Kısacası, plan, BM’nin açıklamış olduğu çözüm bir yana, tarafların 1994 yılında imzaladıkları Oslo Anlaşmasının da gerisinde. İsrail işgal üzerine kurulu bir devlet. Bu bölgede gerçek çözüm için, farklı kimliklere kör bakan, tüm taraflara eşit davranan, demokratik tek bir devletin kurulması gerekir. Ancak böyle bir devlet hem Filistinlilerin, hem de Yahudilerin sorunlarını çözer.
Batı Şeria’nın bazı bölgeleri ağırlıklı olarak İsrail güvenlik güçlerinin denetiminde. Çok sınırlı bölgelerde Filistin polisi var. Filistinlilerin ordusu yok. Filistin Devlet Başkanı, aslında bir belediye başkanından biraz daha yetkili. FKÖ yöneticileri Arafat ve Abbas, zamanında Filistinlilerin kazanılmış haklarını tartışma konusu yaptılar ve süreç sürekli olumsuz olarak gelişti.
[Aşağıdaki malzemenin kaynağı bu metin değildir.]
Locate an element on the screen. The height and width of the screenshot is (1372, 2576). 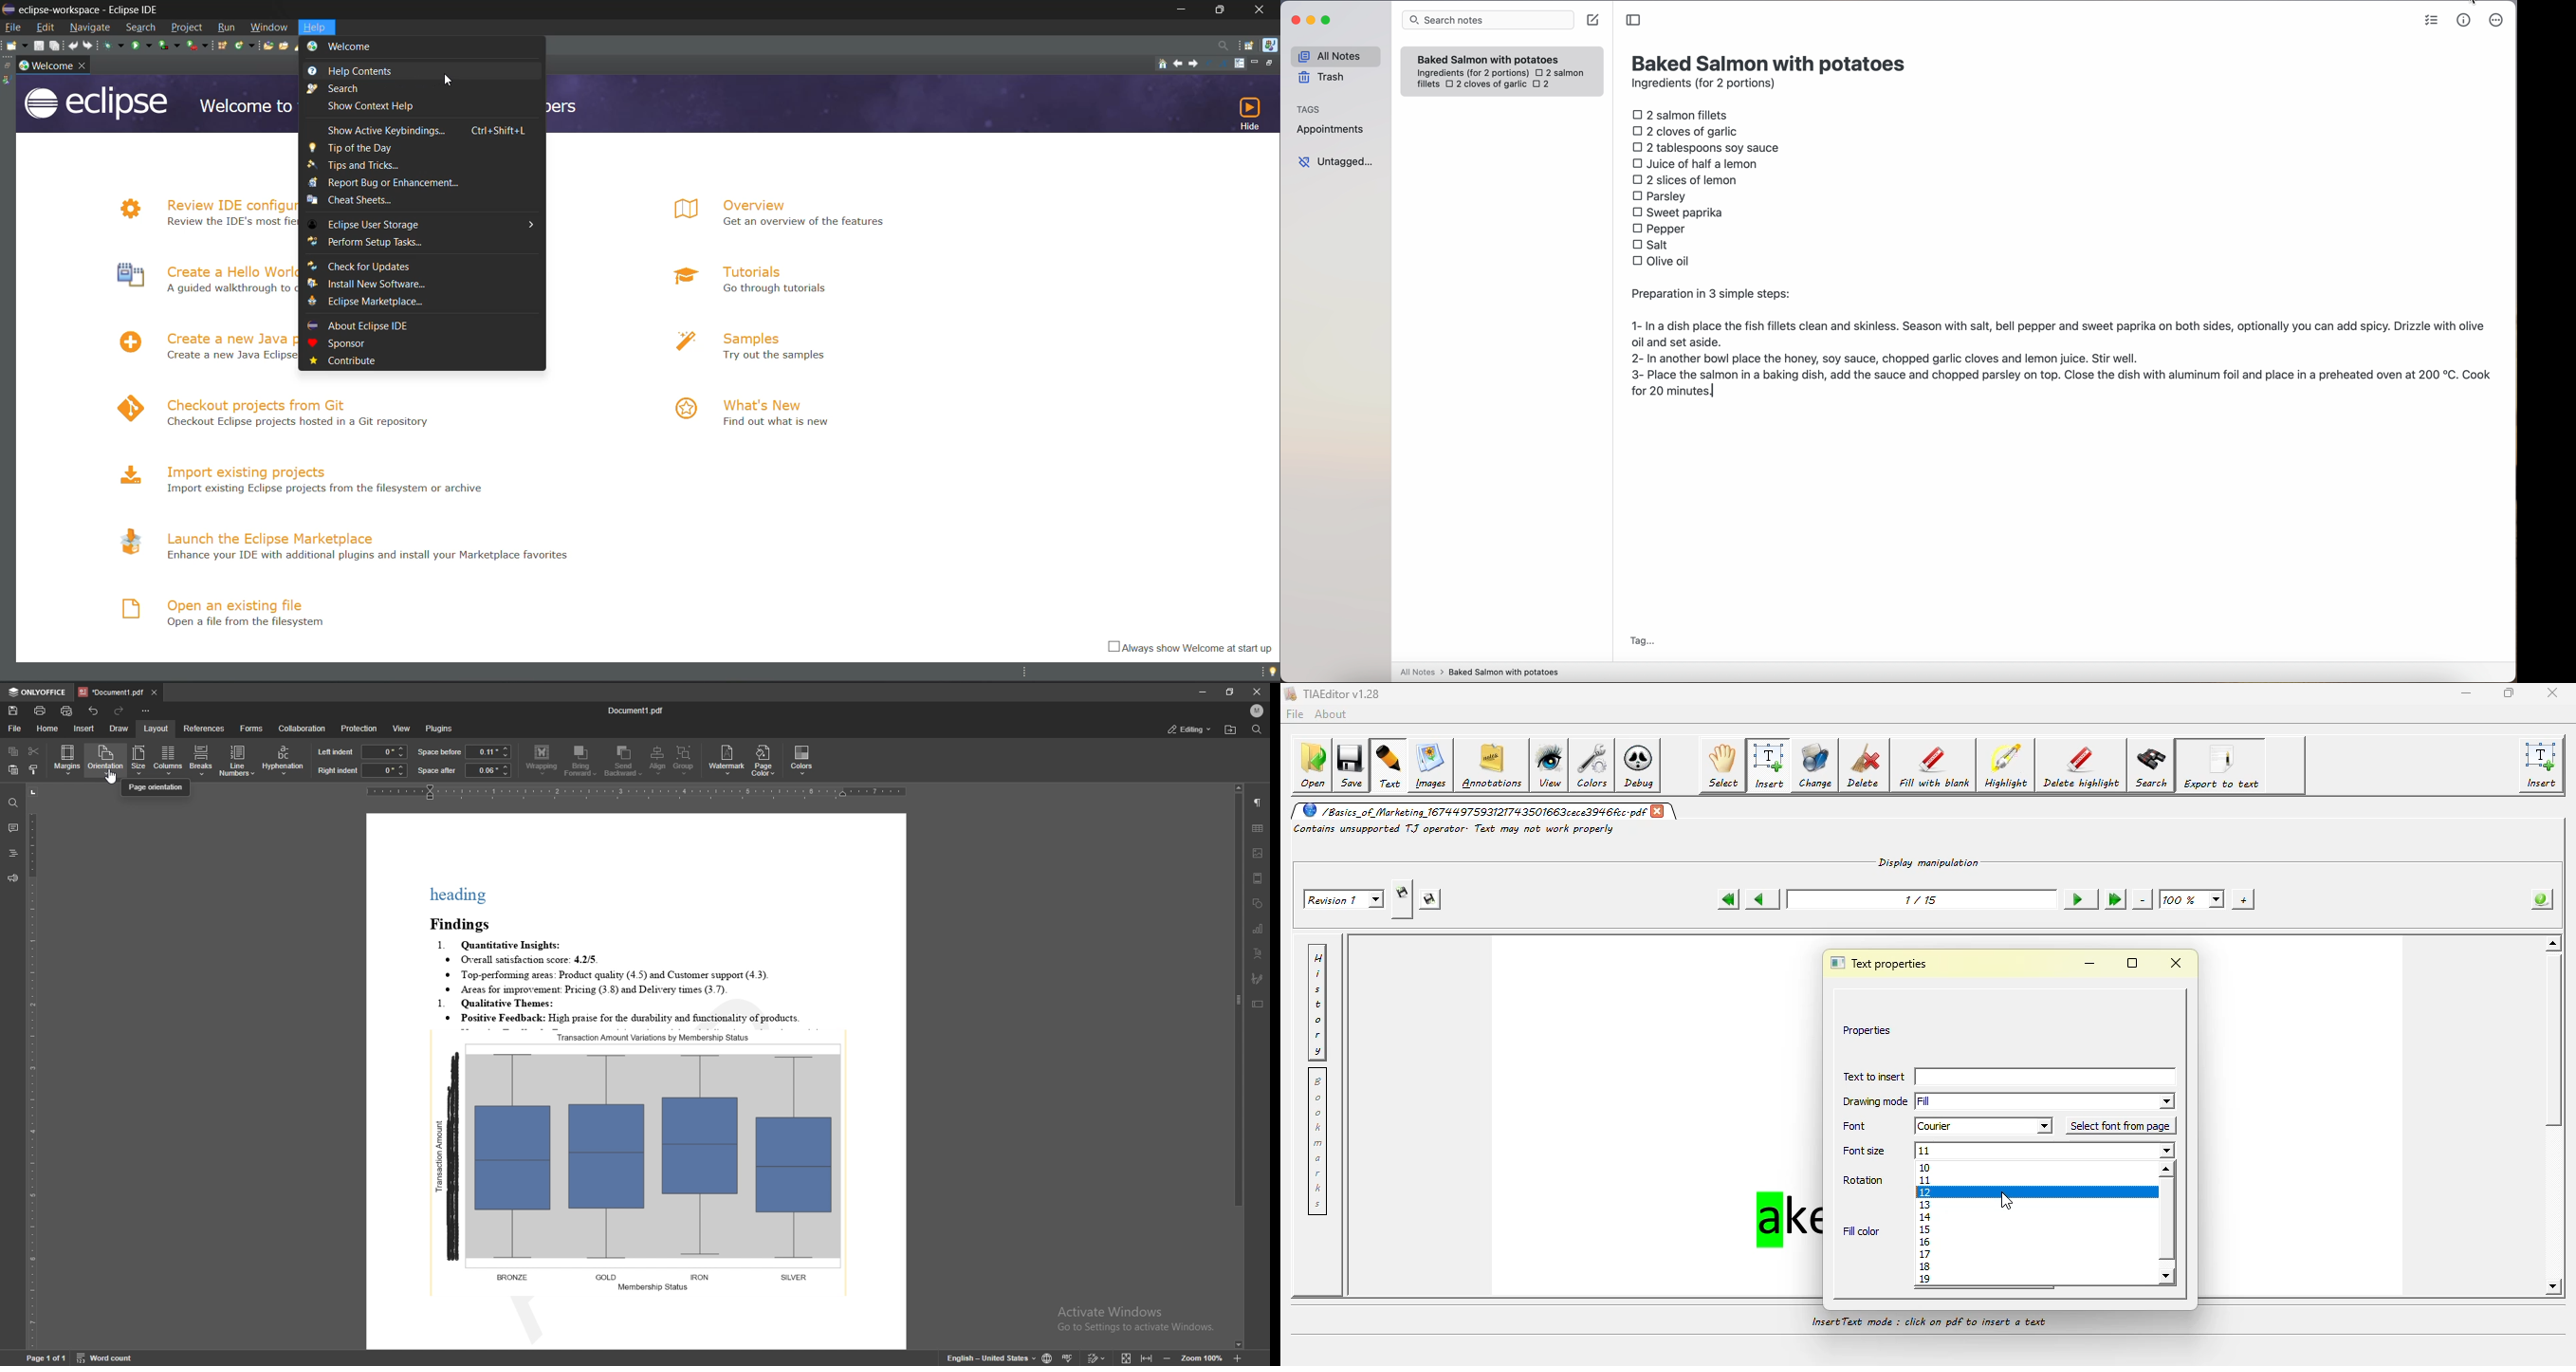
doc is located at coordinates (637, 1081).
Batı Şeria bölgesindeki Yahudi yerleşim yerleri ile ilgili BM’nin kaldırılması gerektiği kararı var, ama uygulanmıyor, şimdi bu planla yerleşim yerlerine hukuksal statü verilmeye çalışılıyor. Filistin Devleti diye çizdikleri bölgelerin içi Yahudi yerleşimleri ile dolu. Bu nasıl bir devlet olacak ki, içinde İsrail toprağı sayılan pek çok yerleşim yeri olacak.
Arap ülkeleri, özellikle BAE, Bahreyn ve Umman Trump’ın Yüzyılın Anlaşması dediği planın açıklandığı toplantıya katılarak plana destek verdiklerini açıkça deklare ettiler. Bu kervana yakında S. Arabistan’ın da katılacağından hiç şüphe yok. Zaten Trump muhtemelen planı bu ülkelerle birlikte hazırladı. Türkiye tepki gösterdi, ama fiilen uzun süredir Türkiye de Filistin için her hangi bir adım atmıyor. Filistinliler uzun süredir dünyada sahipsizdiler, bu durum devam edecek gibi görünüyor.
Abbas’ın planı kabul etmesi imkânsız, yoksa koltuğundan olur. Dolayısıyla Filistinlilerin kabul etmediği bu plan, Filistinliler için yeni bir sorun kaynağı olacak. Kendilerine yönelik tehdit ve şantajlar artacak. Bizler Filistinlilerin, Yahudilerle birlikte eşit vatandaş olacakları, tek bir Filistin Devleti’nin kurulması gerektiğini söylemeye devam etmeliyiz.